Kafka Only Consumer Coordination

This is a description of the consumer coordination protocol implemented by the Marshal library.


It is possible to coordinate N consumers without any shared state other than what Kafka provides. Without using Zookeeper or any other such coordination system, and still provide similar guarantees/functionality.

The essence of this approach is that we can use a new topic in Kafka such as __marshal as a write-ahead log/transaction log and use it for constructing a race-safe consumer coordination protocol. Since Kafka guarantees ordering within a partition, outside of an unclean leader election we can safely coordinate consumers.

The goal is for this protocol to be robust to all failure cases. The goal is not for the protocol to be the absolute fastest thing out there.

Protocol Messages

This section defines the messages used in the protocol.

In the following definitions, certain bolded words are used to define parameters to the message:

  • client_id is an arbitrary string.
    • This value should be unique within a group_id (see below).
    • This can be random, but, you might want to make it predictable for your set of consumers. If you do, you gain the property that your consumer can restart where it left off if you restart it (since it can resume its own heartbeats as long as the client_id is stable).
  • group_id is a namespaced opaque string. I.e., if you are the foo team, you should use a value such as foo.bar_consumer.
  • topic, desired_topic is a string of the topic name, this is also namespaced by your team.
  • partition, desired_partition is an integer as provided by Kafka.
  • last_offset, proposed_last_offset is an integer representing a message offset as provided by Kafka. This should never be generated on your own.

Some constants defined in the protocol

  • HeartbeatInterval is the maximum allowed time between two heartbeats. Consumers are expected to send heartbeat messages once per interval. The smaller this number is, the busier the coordination topic will be, but the faster failure recovery will be.

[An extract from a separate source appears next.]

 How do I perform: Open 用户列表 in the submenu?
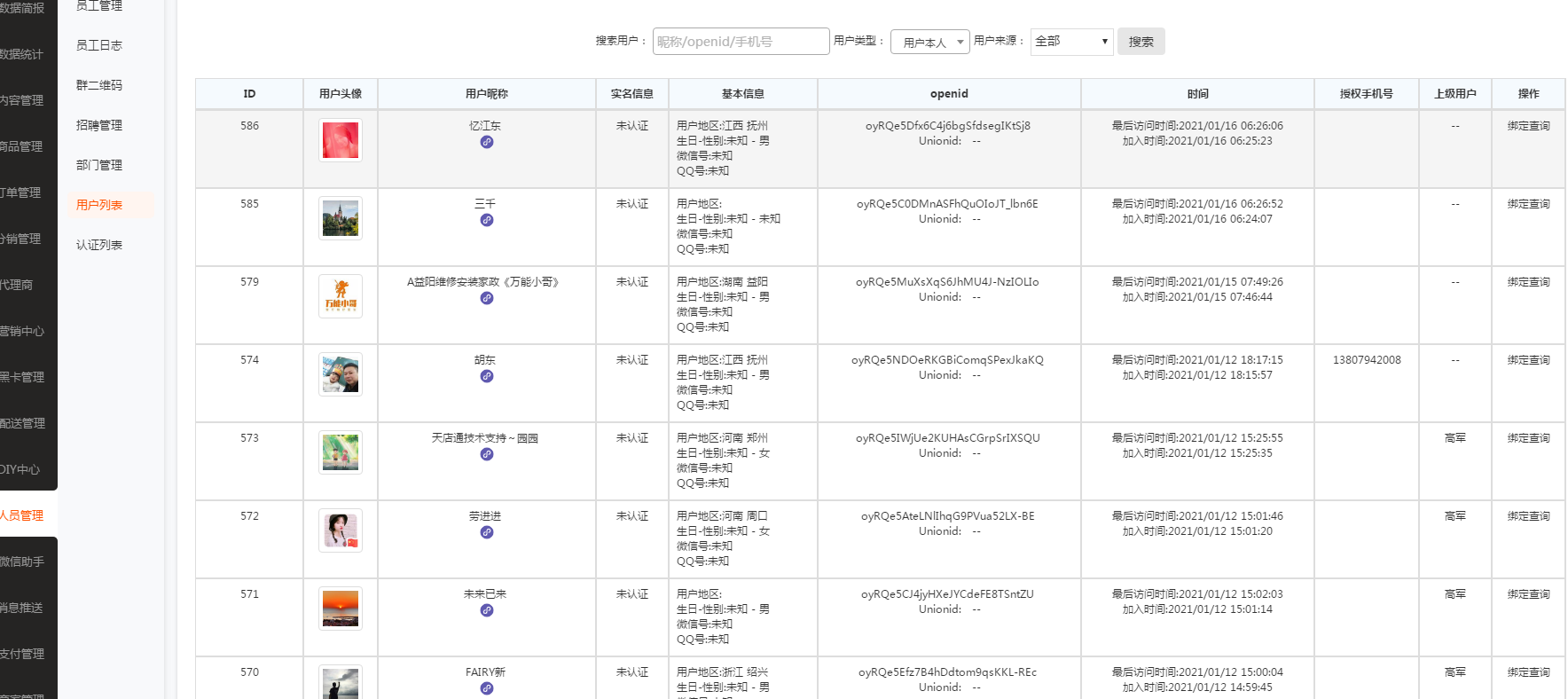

The protocol is defined with several simple messages:

  1. Heartbeat which includes client_id, group_id, topic, partition, last_offset. These are sent at most every HeartbeatInterval seconds apart.
  2. ClaimingPartition which includes client_id, group_id, topic, partition and is used as the initial request stating that you wish to claim a partition.
  3. ReleasingPartition which includes client_id, group_id, topic, partition, last_offset and is used when a consumer wants to proactively release a partition.
  4. ClaimingMessages which includes client_id, group_id, topic, partition, proposed_last_offset is used for the At Most Once consumption flow.
  5. ReleaseGroup which includes client_id, group_id, msg_expire_time. This message is sent by a special Admin actor, which can pause an entire consumer group identified by the group_id, until msg_expire_time. This message is used to set a consumer group's position. See the section "Setting Consumer Group Position."

Determining World State

This is the primary engine of Marshal. The "rationalizer" will read the messages in the coordination topic and calculate a "world state" given the sequence of messages in the log. The algorithm works based on everybody coming to the same conclusion about the world state given the same log, i.e., every state transition is determined solely by the messages in the logs and their relative ordering.

The state is calculated, for a given topic/partition you wish to know about, by fully consuming the data from the coordination topic (which should be relatively minimal and fast to process) and constructing a current state of the world (as of the last message you have).

You can know what consumers exist (actively) based on the heartbeats and partition messages.


Every consumer is required to heartbeat every HeartbeatInterval seconds.

A client is considered fresh when less than HeartbeatInterval seconds have elapsed since the last heartbeat.

A client is considered to be in an unknown state when HeartbeatInterval to twice that value seconds have elapsed.

A client is considered stale when more than twice HeartbeatInterval seconds have elapsed and no further heartbeat has been received.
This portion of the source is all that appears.